Organotypic cultures were constructed using a dermal equivalent seeded with W12E cells or Ker4-18 cells, and grown at the air liquid interface according to modifications of previously published procedures (Flores et al., 1999; Meyers and Laimins, 1994). Rat tail type I collagen (5.2 mg/mL; Invitrogen cat# A10483-01) was gently mixed on ice with 10× reconstitution buffer (2.2 g NaHCO3 and 4.77 g Hepes in 100 mL 0.05 N NaOH) and 10× DMEM (Invitrogen) at a ratio of 8:1:1. To this mixture, we added 1.5 × 105 per mL J2 3T3 cell fibroblasts. Corning Transwell Inserts (Cat. # 3450; Corning, NY) with a permeable base were transferred to Deep Well Trays (BD Biosciences) and 2 mL of the collagen-fibroblast mixture were transferred into each insert (2 mg/mL final collagen concentration). The trays were placed in a 37°C incubator (5% CO2) where they were allowed to gel for 30 min. DMEM (18 mL) was added to each deep well tray and the gels allowed to contract for 4 days. DMEM was removed and 5 × 105 W12E cells or Ker4-18 cells in 1 mL of E media were added to the surface of each dermal equivalent. After 2 hours, an additional 18 mL of E media was added to the deep well reservoir. After reaching confluence (4 days post-plating of keratinocytes), the cells were raised to the air-liquid interface by placing the transwell inserts upon 2 × 2 inch sterile gauze pads placed in the bottom of the deep well trays. Enough E media (without EGF) was pipetted into the deep well trays to permeate the dermal equivalent but leave the keratinocytes exposed to the atmosphere within the tray. Raft cultures were fed with fresh media every 2 days. All organotypic cultures were routinely treated with 50µM bromodeoxyuridine (BrdU; Sigma) added directly to the culture media 24 h. prior to harvest. The rafts were harvested by carefully bisecting each raft with a scalpel and fixing one half in 3% neutral buffered formalin for histology. The stratified epithelium from the remaining half was carefully stripped from the collagen gel and total DNA extracted with DNAzol.

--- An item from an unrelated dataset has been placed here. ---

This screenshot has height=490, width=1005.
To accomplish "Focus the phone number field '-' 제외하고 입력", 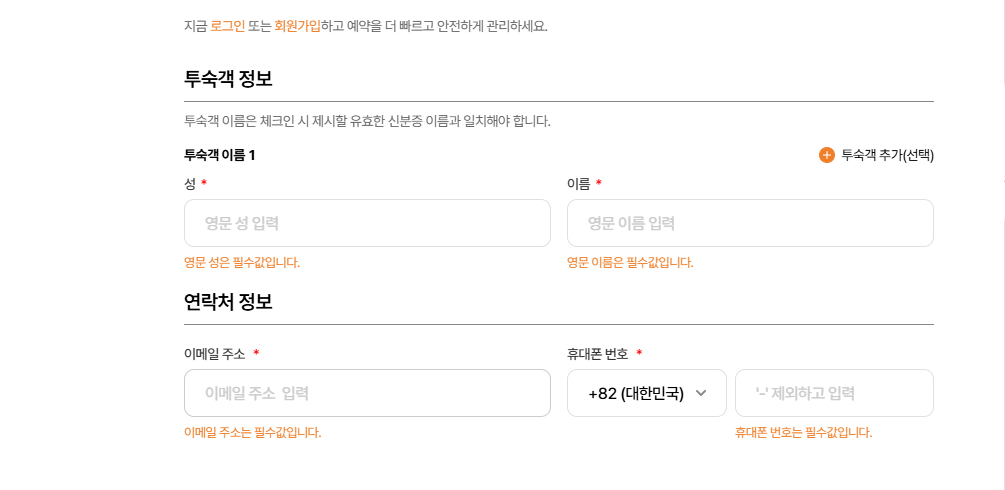I will (x=834, y=393).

Treatment of W12E rafts with PA1 occurred at the time of cell plating onto the collagen gel; cells were plated in E media in the presence of a final concentration of 0.1% DMSO containing 10, 50, or 100 µM polyamide. Any compound remaining in the E media from W12E cell plating was removed two days later by washing with media and 1 mL fresh E media was applied to the top of the raft cultures. Rafts were raised to the air-liquid interface upon confluence 2 days later. The rafts were harvested fifteen days post-raise.

Treatment of Ker4-18 rafts was topical in a mixture of 50% DMSO and 50% PEG 400. Polyamide 25 (1 mM) was topically applied to the surface of the raft cultures following stratification in a formulation of 50%PEG-400/50%DMSO either once (1X-at day 6 after raising to the air-liquid interface) or twice (2X-at days two and six after raising).

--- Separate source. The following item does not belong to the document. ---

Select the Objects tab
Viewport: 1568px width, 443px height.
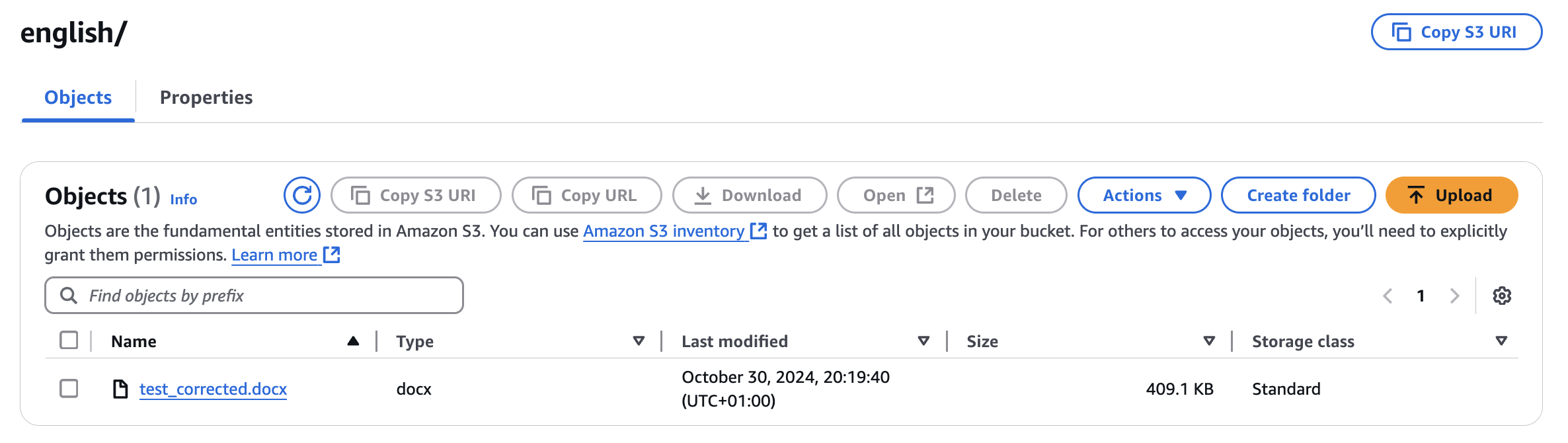(78, 97)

All organotypic cultures were treated with 50 µM 5-bromodeoxyuridine (BrdU; Sigma) for hours prior to harvesting.

Tissue Processing, Immunohistochemistry, and Cell Counts

The formalin-fixed tissues were embedded in paraffin following dehydration through a graded ethanol series and xylene, and 5 µM sections cut with a Leica rotary microtome. Sections were mounted on poly-L-lysine coated slides. Immunohistochemistry was conducted after de-waxing in xylene and re-hydrating through a graded ethanol series. Sections were incubated for 30 min in 2N HCl at 37°C, rinsed in tap water, and transferred to Tris-buffered saline with Tween (TBST: 50 mM Tris-HCl, 150 mM NaCl, and 0.025% Tween-20) and blocked with 3% normal rabbit serum (MP Biomedicals) for 1 h. Slides were drained and incubated 1 h with antibromodeoxyuridine (BrdU) antibody (clone BU-33; Sigma) at 2.5 µg/mL in diluent buffer (DB: 50 mM Tris-HCl, 150 mM NaCl, 1% bovine serum albumin (BSA), 0.1% Tween-20, pH 7.2). After 3 rinses (5 min each) with TBST, a biotinylated rabbit anti-mouse IgG (Vector Labs, cat. # BA-9200) was applied to the sections at 3 µg/mL for 30 min at r.t. Sections were rinsed 3 times with TBS (TBST without Tween-20) for 5 min. each and were incubated with an avidin-biotinhorseradish peroxidase complex (Vectastain ABC Kit, Vector Labs), prepared according to manufacturer’s recommendations, for 30 min. Sections were developed, and peroxidase was detected with diaminobenzidene (Sigma; cat. # D-0426).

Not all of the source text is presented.